General liability insurance can help cover damage to the property you rent, depending on the situation and the claims occurring. This falls under a specific component of your policy. Be sure your agent knows that you are renting your location. Then, consider a few details about the amount and type of protection you may need. Here is a better look.
What Is Damage to Premises Rented to You?
You may find a clause on your policy that includes this phrase. Damage to Premise Rented To You. This is a type of protection your general liability insurance policy has. This typically falls under your Coverage A component. It helps to cover claims made against your business if you are a tenant. It applies when the landlord or property owner states you caused damage to their property.

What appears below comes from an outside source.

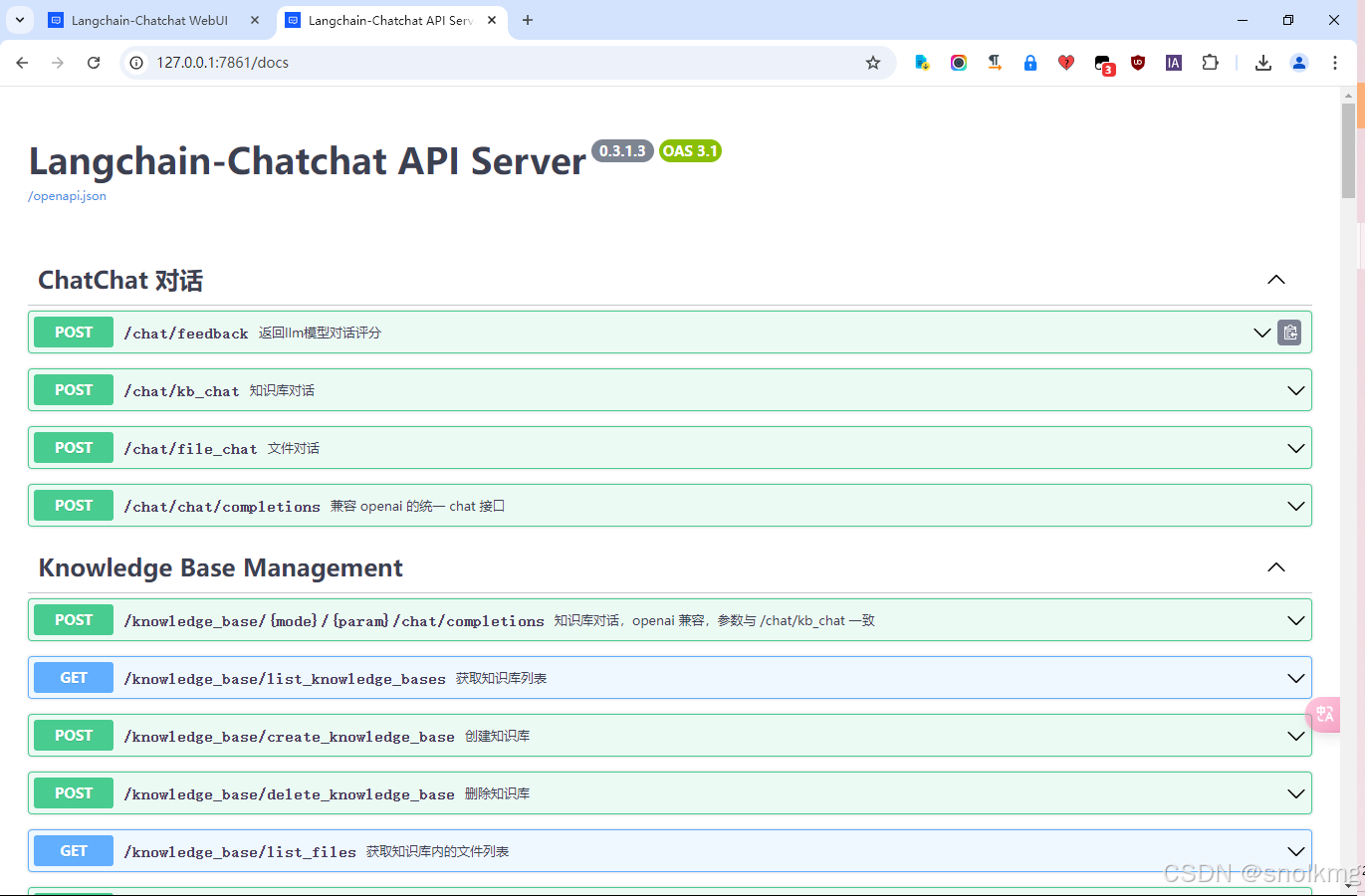Click the new tab button
The image size is (1365, 896).
click(527, 20)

When Can This Insurance Coverage Apply?
Always read the details of the plan to learn what the full coverage limits and restrictions are. Generally, this type of coverage will have two specific types of coverage.
First, it helps to cover situations in which a fire occurs on the rented property. In this situation, it may cover claims made against your company when the fire occurs while you are using and renting that space.
Second, it can cover damage claims resulting from “other than fire” losses. This is not uncommon and can include damage caused by any other activity within the space. There are limitations in most cases.
Consider a few examples to show when you may have this coverage.
- Let’s say a fire breaks out in your business due to an equipment failure. You own that equipment. It causes damage to the structure of the building. You rent that building. The landlord wants you to pay for the damages. Your policy may cover these losses.
- Let’s say that an employee causes damage to something within the building. That item is a component of the structure and provided by the landlord. The policy may cover those repairs, too.
However, if a fire occurs through no fault of your own, then you might have no responsibility to pay for structural damage, as that is the landlord’s property, not yours.
The key here is to know that your policy has limits. Be sure to work with your business insurance company to put the right limits in place. And, your general liability insurance coverage should always match any risks present. If you do not inform your agent you rented the space, that may limit your protection significantly. Be sure your policy is accurate.